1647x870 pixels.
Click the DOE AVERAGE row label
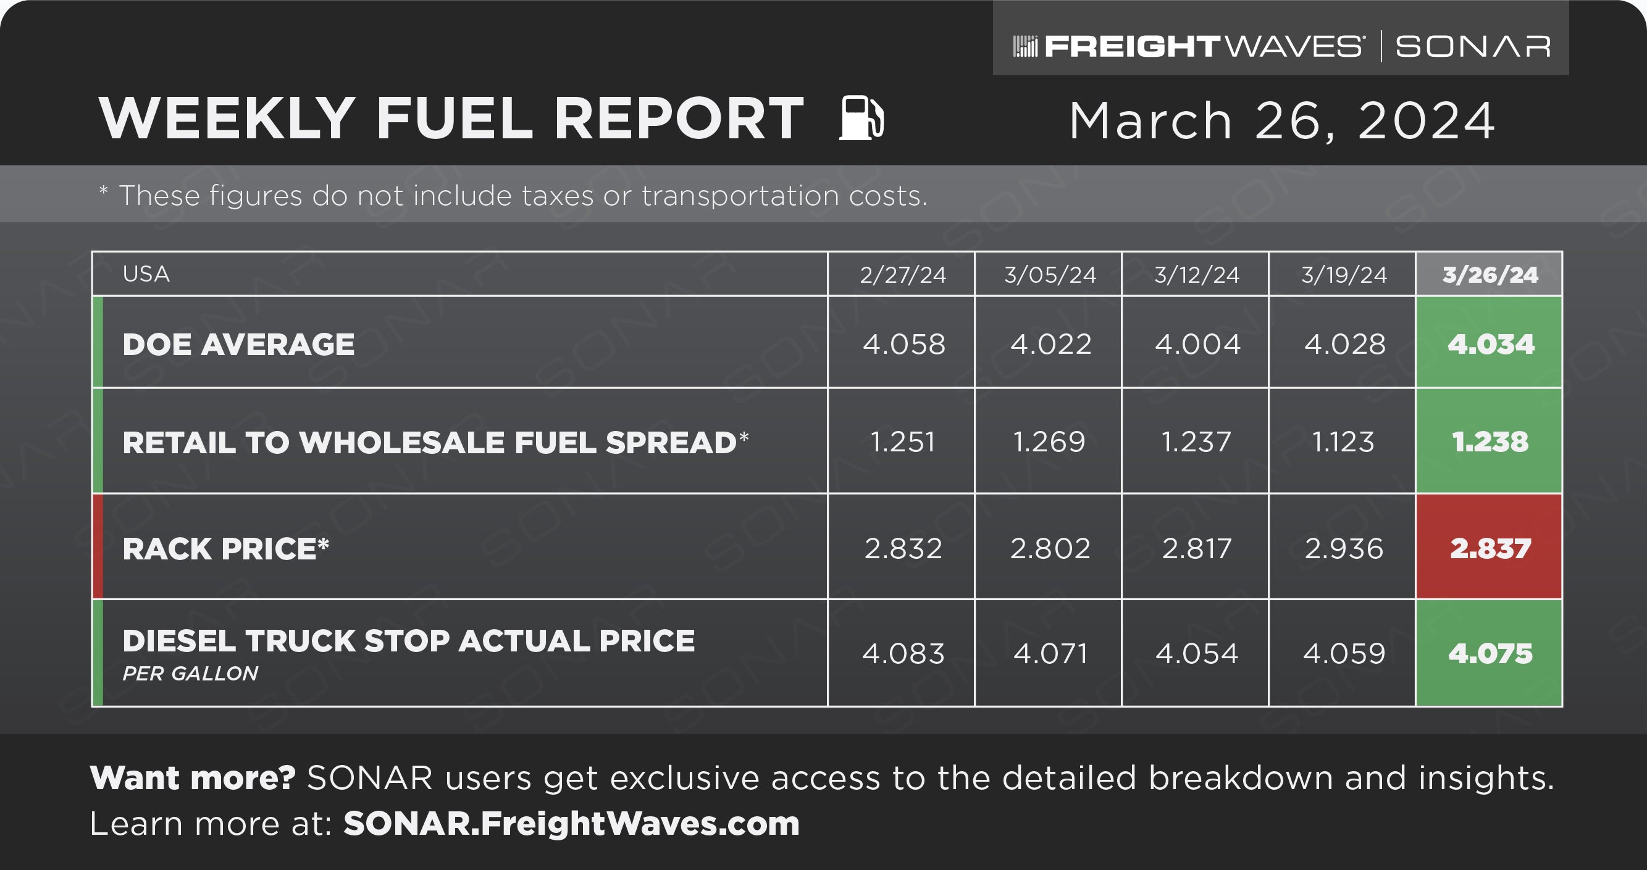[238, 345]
--------------------------------
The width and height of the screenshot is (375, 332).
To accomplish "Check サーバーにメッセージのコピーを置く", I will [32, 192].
--------------------------------
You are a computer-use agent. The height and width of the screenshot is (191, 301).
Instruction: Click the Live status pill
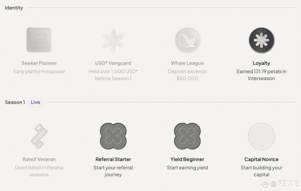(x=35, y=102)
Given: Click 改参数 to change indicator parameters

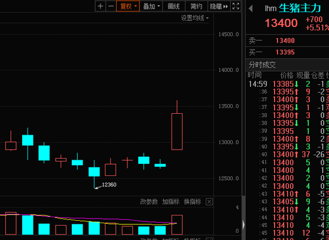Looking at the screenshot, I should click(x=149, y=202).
--------------------------------
Go through the records and show every line with the string "height" in it.

The width and height of the screenshot is (375, 332).
You are a computer-use agent. The height and width of the screenshot is (191, 301).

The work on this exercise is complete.